Emil Nefzger, DER SPIEGEL:
"Messen haben natürlich für so eine Branche selbst eine Bedeutung. Sie sind für die Beziehungen der Hersteller ein Ereignis. Für die deutschen Hersteller ist die IAA ein wichtiges Ereignis, um mit der Politik in Kontakt zu kommen. Die Bundeskanzlerin besucht die Stände der Hersteller, gleichzeitig können die Hersteller gesammelt mit den Pressevertretern in Kontakt kommen, man kann Interviewtermine arrangieren. Und die Autofans können direkt mit den Autos in Berührung kommen. In echt ist es was anderes, ein Auto zu sehen, die Dimensionen einzuschätzen, als das am Bildschirm zu machen. Und vielleicht entdecken die Kunden Autos von einer Marke, die sie sonst nicht auf dem Zettel hatten, die ihnen einfach entagngen wären. Aber da, weil man an einem Pavillion von einer Marke vorbeikommt, schaut man sich das eben an."
Aber genau diese Fülle, diese Konzentration der Konkurrenz hat auf der anderen Seite auch Nachteile. Für die Kunden gibt es ein gewaltiges Angebot. Die Gefahr, dass ein potenzieller Käufer von einem anderen Hersteller abgelenkt wird, ist groß.
Emil Nefzger, DER SPIEGEL:
"Auf der Messe sind ja zig andere Hersteller, die vielleicht schönere, bessere, größere Stände haben, die zufälligerweise das spannendere Konzeptfahrzeug dabei haben, das dann die Leute von meinem Stand weglockt. Da ist es natürlich für mich eigentlich schlauer, ein einzelnes Event zu machen, bei dem sich alle auf mich konzentrieren müssen, bei dem ich ja auch den Zeitpunkt auswählen kann. Und das ist auch das, wozu die Hersteller mehr und mehr übergehen, dass sie sozusagen versuchen, einzelne eigene Premieren zu feiern, die sie zu so einem Event aufladen. Tesla hat es zum Beispiel perfektioniert. Tesla schafft es wahnsinnig gut, seine eigenen Premieren, die sie abhalten, bei denen Elon Musk das neue Auto vorstellt, wie z.B. beim Cyber-Truck, das wahnsinnig aufzuladen und wahnsinnig gut auch mit den Leuten online zu interagieren. Und das wollen die anderen Hersteller natürlich auch.

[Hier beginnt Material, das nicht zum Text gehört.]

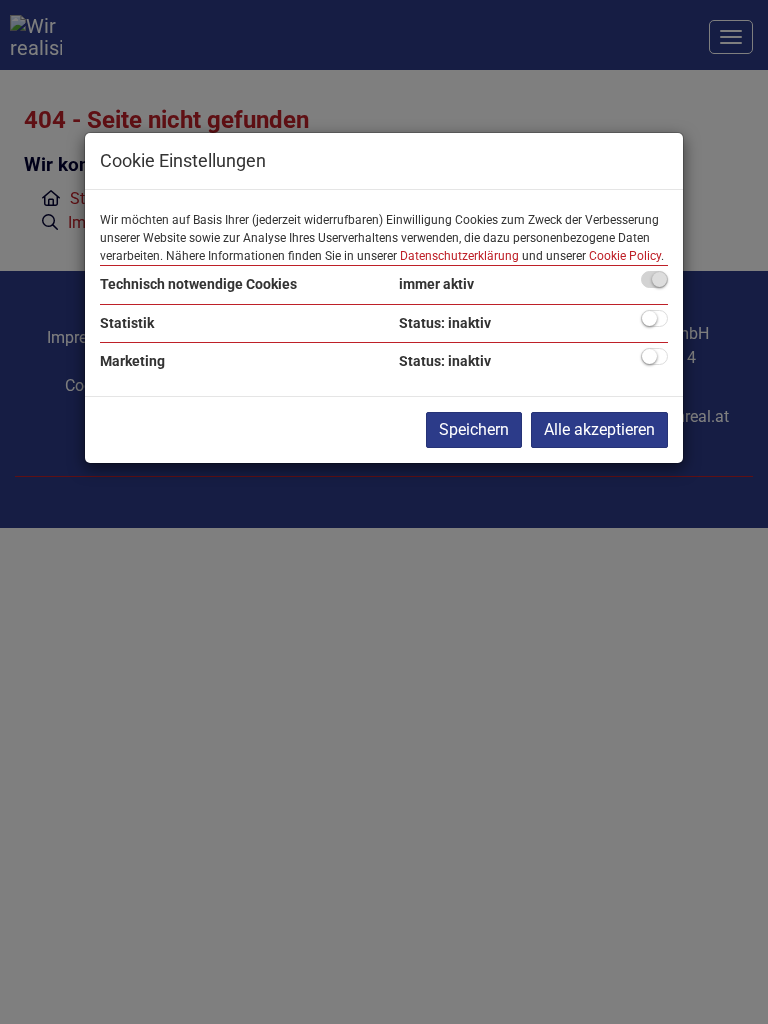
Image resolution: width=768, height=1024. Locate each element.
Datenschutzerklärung (459, 256)
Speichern (474, 429)
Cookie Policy (625, 256)
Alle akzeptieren (599, 429)
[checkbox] (654, 279)
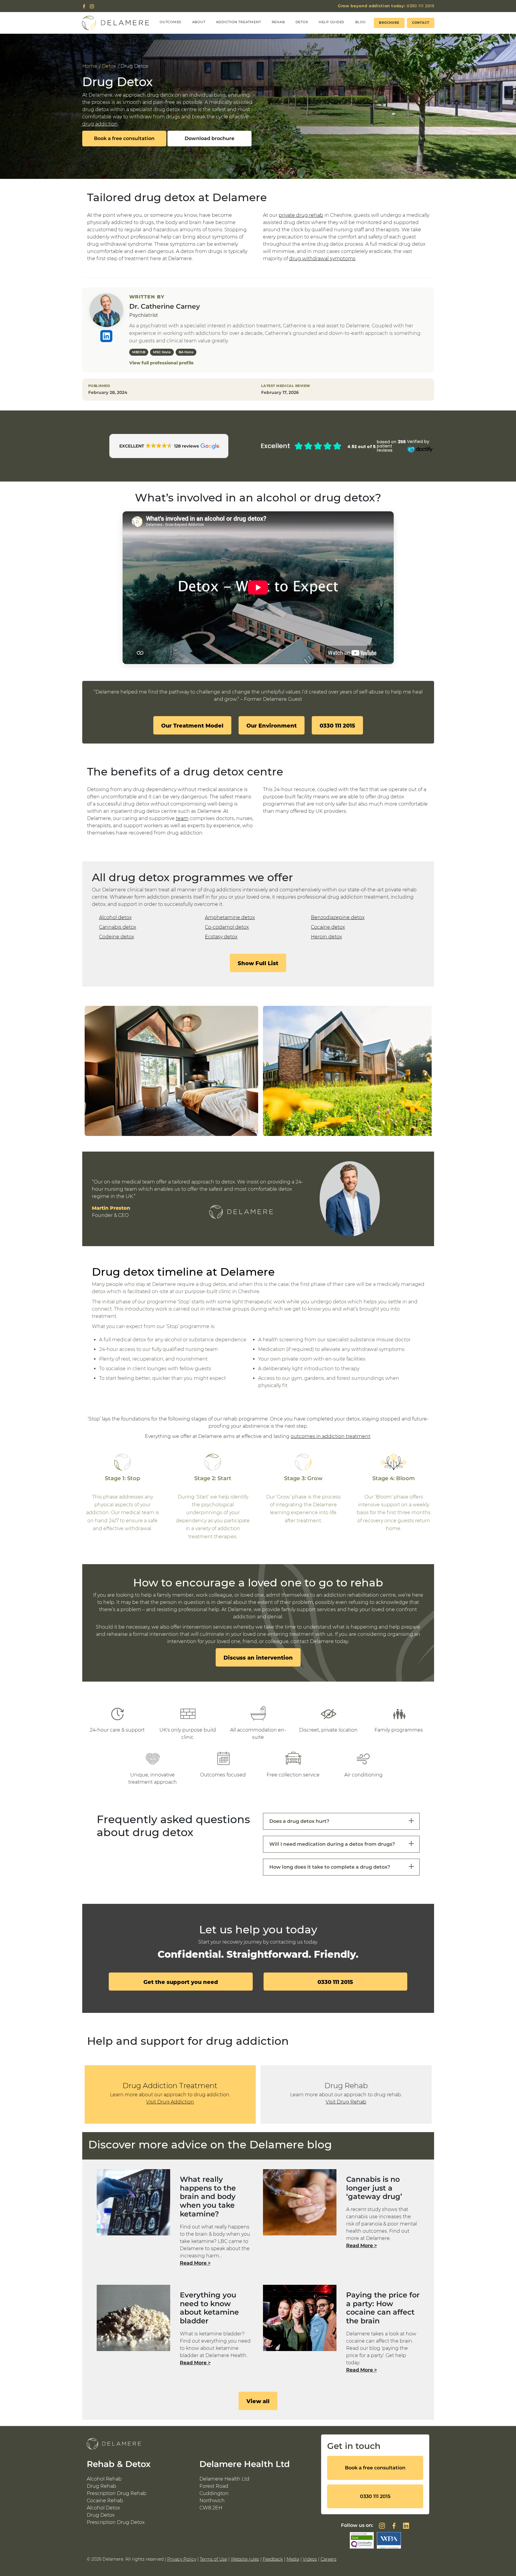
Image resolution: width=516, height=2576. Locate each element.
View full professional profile (161, 363)
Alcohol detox (115, 917)
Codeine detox (116, 937)
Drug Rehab (101, 2486)
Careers (328, 2559)
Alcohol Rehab (104, 2479)
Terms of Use (213, 2559)
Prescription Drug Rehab (116, 2493)
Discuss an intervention (258, 1657)
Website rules (245, 2559)
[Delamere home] (115, 23)
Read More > (195, 2263)
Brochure (389, 23)
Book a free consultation (124, 138)
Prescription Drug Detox (116, 2522)
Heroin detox (326, 937)
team (182, 818)
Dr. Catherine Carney (164, 306)
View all (258, 2401)
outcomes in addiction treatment (330, 1436)
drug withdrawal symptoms (322, 258)
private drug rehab (301, 215)
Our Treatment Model (192, 725)
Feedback (273, 2559)
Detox (109, 66)
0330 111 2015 (386, 5)
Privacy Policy (181, 2559)
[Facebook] (84, 6)
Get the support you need (180, 1982)
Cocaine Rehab (105, 2500)
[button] (169, 446)
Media (292, 2559)
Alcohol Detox (103, 2508)
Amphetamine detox (230, 917)
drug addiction (100, 124)
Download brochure (209, 138)
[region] (258, 1071)
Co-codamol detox (227, 927)
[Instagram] (92, 6)
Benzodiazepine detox (337, 917)
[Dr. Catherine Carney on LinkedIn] (106, 336)
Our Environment (271, 725)
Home (89, 66)
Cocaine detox (328, 927)
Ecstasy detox (221, 937)
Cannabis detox (117, 927)
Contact (420, 23)
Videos (310, 2559)
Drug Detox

Und so bleibt auch fraglich, ob Automessen tatsächlich noch ein Konzept für die Zukunft sind - auch wenn die Coronavirusgefahr wieder gebannt ist.
Emil Nefzger, DER SPIEGEL:
"Heute, wo ich durch die digitalen Medien so viel mehr Möglichkeiten habe, meine neuen Autos zu produzieren… viele Hersteller platzieren ihre Konzeptfahrzeug in Konsolenspielen wie Gran Turismo und kommen dadurch mit ihren Fans in Kontakt. Es gibt so viele neue Möglichkeiten, auch abseits der sozialen Medien, die ich nutzen kann, die auch günstiger sind, als extra auf so eine Messe zu gehen. Von dem her würde ich sagen, dass die Automessen auf jeden Fall vor einem Niedergang stehen und wenn, dann nur noch auf einige wenige Schwerpunkt messen. Konzentrieren wird also vor allem auf den Genfer Autosalon, auch wenn man jetzt natürlich abwarten muss, wie sich das weiterhin entwickeln wird. Und auf die Automesse in China wird der größte Markt ist, der noch vorhanden ist.